In 2008 parliamentary elections, extremists were dealt a serious blow; moderate secularists achieved remarkable results. According to recent surveys, popular opinion has turned strongly against Islamic militants.

“A few years ago it was considered a sin to publicly oppose the Taliban,” declared a prominent Pashtun cleric recently, adding that now “people just quietly wait for their demise.”

It’s time for Americans to read the mood. From the posh drawings rooms of Karachi to the isolated mountains of the western Pashtun borderlands, increasing numbers of Pakistanis are starting to view decent, accountable government as an antidote to extremism and a chance to tackle the country’s social ills.

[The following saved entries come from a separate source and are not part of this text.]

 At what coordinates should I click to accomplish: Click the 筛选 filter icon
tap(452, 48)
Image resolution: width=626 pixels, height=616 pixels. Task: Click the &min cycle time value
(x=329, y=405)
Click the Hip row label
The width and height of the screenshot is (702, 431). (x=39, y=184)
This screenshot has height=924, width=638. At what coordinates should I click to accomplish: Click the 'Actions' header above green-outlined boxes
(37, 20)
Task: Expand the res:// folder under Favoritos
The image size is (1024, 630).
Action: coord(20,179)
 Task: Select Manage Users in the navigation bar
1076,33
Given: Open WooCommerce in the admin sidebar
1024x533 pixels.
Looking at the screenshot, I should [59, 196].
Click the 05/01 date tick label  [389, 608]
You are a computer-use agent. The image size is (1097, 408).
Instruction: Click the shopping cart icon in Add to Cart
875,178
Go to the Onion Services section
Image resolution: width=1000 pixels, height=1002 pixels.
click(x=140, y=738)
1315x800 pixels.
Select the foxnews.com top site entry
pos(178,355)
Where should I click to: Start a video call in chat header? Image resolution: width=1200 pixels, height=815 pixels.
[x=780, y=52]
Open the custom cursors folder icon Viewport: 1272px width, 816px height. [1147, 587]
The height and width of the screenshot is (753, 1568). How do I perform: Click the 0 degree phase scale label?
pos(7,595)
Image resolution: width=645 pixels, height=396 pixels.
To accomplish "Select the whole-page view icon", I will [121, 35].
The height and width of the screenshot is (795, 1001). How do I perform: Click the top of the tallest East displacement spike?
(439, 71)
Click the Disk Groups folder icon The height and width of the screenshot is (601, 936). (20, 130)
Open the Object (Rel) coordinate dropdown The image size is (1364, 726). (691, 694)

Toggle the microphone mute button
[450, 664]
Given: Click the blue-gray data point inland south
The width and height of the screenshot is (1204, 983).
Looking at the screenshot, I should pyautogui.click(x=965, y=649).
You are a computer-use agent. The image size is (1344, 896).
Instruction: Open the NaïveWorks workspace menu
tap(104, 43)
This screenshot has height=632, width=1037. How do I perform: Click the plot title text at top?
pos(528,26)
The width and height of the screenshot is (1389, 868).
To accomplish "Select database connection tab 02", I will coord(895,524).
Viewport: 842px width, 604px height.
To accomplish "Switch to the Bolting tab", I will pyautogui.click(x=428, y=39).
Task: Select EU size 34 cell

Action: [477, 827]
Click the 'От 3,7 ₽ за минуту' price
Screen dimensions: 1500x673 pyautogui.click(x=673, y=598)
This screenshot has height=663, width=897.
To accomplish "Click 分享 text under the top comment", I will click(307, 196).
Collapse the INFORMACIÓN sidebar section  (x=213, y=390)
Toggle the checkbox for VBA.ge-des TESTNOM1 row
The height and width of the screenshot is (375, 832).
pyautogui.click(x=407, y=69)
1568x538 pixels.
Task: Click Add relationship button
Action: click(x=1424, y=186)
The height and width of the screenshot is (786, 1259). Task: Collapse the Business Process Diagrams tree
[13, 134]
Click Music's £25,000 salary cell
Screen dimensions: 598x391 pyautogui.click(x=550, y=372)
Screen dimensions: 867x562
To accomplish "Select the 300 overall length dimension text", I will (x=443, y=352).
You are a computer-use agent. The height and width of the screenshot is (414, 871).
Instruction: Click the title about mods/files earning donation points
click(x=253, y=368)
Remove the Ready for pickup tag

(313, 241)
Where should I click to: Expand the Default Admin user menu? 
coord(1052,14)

Two major obstacles stand in the way.

The first is the Pakistani military. It still controls national decision-making on critical domestic and foreign policy issues. No one in Western capitals wants to unnecessarily provoke the generals in Islamabad. The Pakistani military is crucial to America’s war aims in neighboring Afghanistan.

But U.S. long-term objectives cannot be served by quick fixes. Washington has tried bankrolling military dictatorships in Pakistan. The strategy failed.

What to do? Pakistan’s military has finally started to grasp the dangers of extremism. For years Islamabad fueled it — to fight India over Kashmir and to counter what it saw as the threat of New Delhi’s influence in Afghanistan.

Now that these extremist forces have begun to pose a threat to Pakistan’s own internal stability, the military has had no other choice but to rethink. It refrained, for example, from meddling in the 2008 elections. These are encouraging tendencies. The U.S. needs to support them.

The second important obstacle to Pakistan’s democratic progress has to do with the country’s nascent civil society.

While Washington fights Al Qaeda and its allies in the Pakistani border region and in Afghanistan, it must at the same time convince Islamabad to make development in the Federally Administered Tribal Areas (F.A.T.A.) a key national objective. Amnesty International calls F.A.T.A. a “human-rights-free zone.” An estimated four million Pakistanis in these regions are trapped under Taliban rule, effectively abandoned by the central government. Progress in the Tribal Areas will resonate across the country.

Of course, Pakistanis must lead. In a country known for anti-Americanism and conspiracy theories none of this is easy. Robust support for free, professional, responsible media will help. It’s the great disinfectant. The State Department supports indigenous media and journalist training. It would be impossible to do too much.

Finally, the U.S. should deepen its dialogue with Pakistani religious leaders of various stripes, including conservative clerics. Religious (and tribal) leaders will play a key role, if this diverse Muslim nation of 170 million is to fully embrace a pluralistic system.

On paper, Pakistan has already become a parliamentary democracy. It’s now “the best federal model in Asia,” as one drafter of that recent, historic constitutional amendment puts it.

We in the West now need to invest in Pakistan’s people and the democratic society they are struggling to build. Let’s not allow the short-term realist thinking of the past to derail Pakistan’s chance.

Jeffrey Gedmin, president and Abubakar Siddique is a senior correspondent of RFE/RL, whose new station “Mashaal” broadcasts news and cultural programs to Pakistan’s Pashtun border regions.